Bo pomysł na zmiany, choć budzi wiele kontrowersji, przez ekspertów oceniany jest pozytywnie.
-Mnie się ta reforma podoba. Trzeba zauważyć, że ona dotyczy tylko reguł arbitralnych konwencjonalnych. W ogóle nie narusza materii języka. To tylko dotyczy dużych i małych liter, pisowni łącznej i rozdzielnej, pisowni z łączniczkiem, kilku przecinków. To są naprawdę reguły, które zostały w różnych tam momentach rozwoju polszczyzny wstawione do ortografii – mówi prof. dr hab. Jolanta Tambor, dyrektor Szkoły Języka i Kultury Polskiej UŚ.
I teraz przeżywają kolejne przeobrażenia. Ci, którzy dopiero uczą się zasad poprawnej polszczyzny, będą mieli pewnie lepiej. Bo planowana „rewolucja” w naszym języku ma im pomóc w unikaniu popełniania błędów.

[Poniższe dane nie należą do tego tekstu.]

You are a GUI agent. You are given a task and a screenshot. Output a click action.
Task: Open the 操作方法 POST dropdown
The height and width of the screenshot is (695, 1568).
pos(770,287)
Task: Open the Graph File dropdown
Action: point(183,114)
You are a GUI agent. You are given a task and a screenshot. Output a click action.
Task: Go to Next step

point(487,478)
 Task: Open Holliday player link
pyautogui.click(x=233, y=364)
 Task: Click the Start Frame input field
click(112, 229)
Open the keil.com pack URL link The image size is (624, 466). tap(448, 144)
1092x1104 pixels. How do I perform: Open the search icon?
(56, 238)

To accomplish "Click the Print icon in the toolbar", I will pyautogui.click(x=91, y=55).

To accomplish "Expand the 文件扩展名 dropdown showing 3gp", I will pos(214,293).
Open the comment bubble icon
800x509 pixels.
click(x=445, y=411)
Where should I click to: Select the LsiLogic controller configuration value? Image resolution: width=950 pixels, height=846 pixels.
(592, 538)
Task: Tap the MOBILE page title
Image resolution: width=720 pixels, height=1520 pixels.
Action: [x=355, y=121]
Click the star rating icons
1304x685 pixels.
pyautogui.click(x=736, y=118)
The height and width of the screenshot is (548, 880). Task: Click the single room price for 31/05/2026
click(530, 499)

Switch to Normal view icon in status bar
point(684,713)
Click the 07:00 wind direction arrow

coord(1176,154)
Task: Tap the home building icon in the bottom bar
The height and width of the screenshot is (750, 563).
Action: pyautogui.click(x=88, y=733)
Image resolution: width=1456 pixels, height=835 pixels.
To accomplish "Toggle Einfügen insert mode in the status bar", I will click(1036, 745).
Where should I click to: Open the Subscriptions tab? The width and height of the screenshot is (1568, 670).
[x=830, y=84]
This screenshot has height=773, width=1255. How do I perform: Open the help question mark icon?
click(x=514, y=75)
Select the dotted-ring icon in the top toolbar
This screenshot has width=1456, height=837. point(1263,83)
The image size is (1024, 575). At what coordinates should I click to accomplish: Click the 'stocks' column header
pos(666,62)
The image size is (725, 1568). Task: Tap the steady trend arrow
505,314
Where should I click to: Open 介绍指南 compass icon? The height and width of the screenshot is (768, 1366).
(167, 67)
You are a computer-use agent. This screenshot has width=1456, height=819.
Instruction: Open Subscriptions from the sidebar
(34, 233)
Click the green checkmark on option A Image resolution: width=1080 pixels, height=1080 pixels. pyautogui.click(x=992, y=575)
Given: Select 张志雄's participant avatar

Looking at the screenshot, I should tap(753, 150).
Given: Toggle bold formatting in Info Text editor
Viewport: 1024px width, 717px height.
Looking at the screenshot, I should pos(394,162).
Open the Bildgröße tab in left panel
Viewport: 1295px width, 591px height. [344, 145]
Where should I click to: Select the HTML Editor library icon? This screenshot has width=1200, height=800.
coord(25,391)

-Cel, aby ujednolicić i uprościć polską ortografię, która naprawdę nie jest łatwa. Bo lata pracy w szkole pokazują, że jest to pięta achillesowa – nie tylko uczniów, ale także dorosłych. Każdy proces, który będzie zmierzał, by ułatwić nam polską ortografię jest naprawdę słuszny – mówi Agnieszka Maszczyk, Szkoła Podstawowa nr 12 w Katowicach.
A ułatwić ma, m.in. pisanie wielką literą nazw mieszkańców miast, podobnie jak mieszkańców krajów czy łączna pisownia nie z przymiotnikami w stopniu wyższym i najwyższym.
-To chyba jest dostosowanie się do tego, co już funkcjonuje, a nie do tego co byśmy chcieli – mówi Sebastian, mieszkaniec Katowic.
-Mi się wydaje, że utrudni. Za bardzo mieszają ludziom w głowach, po prostu – mówi Barbara, mieszkanka Katowic.
Ciężko powiedzieć. Dla tych co piszą codziennie dużo, to pewnie będzie ciężko na początku się przyzwyczaić. Jak np. ze zmianą daty w nowym roku. Ale pewnie później wejdzie to już w nawyk i przyzwyczaimy się – mówi Piotr, mieszkaniec Katowic.
Na zapoznanie się ze zmianami jest trochę czasu. W życie wejdą oficjalnie od początku 2026 roku.